Collected data entries:
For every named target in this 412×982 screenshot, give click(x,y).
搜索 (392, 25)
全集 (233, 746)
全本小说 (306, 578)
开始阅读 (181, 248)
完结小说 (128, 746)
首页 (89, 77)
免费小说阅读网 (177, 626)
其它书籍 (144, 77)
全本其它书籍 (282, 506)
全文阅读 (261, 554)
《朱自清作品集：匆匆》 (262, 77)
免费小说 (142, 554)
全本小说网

TO DO:
Transcribe every record above exactly as written.

OUTPUT:
For every named target in this 412×982 screenshot, give click(x,y).
搜索 (392, 25)
全集 (233, 746)
全本小说 (306, 578)
开始阅读 (181, 248)
完结小说 (128, 746)
首页 (89, 77)
免费小说阅读网 (177, 626)
其它书籍 (144, 77)
全本其它书籍 (282, 506)
全文阅读 (261, 554)
《朱自清作品集：匆匆》 (262, 77)
免费小说 (142, 554)
全本小说网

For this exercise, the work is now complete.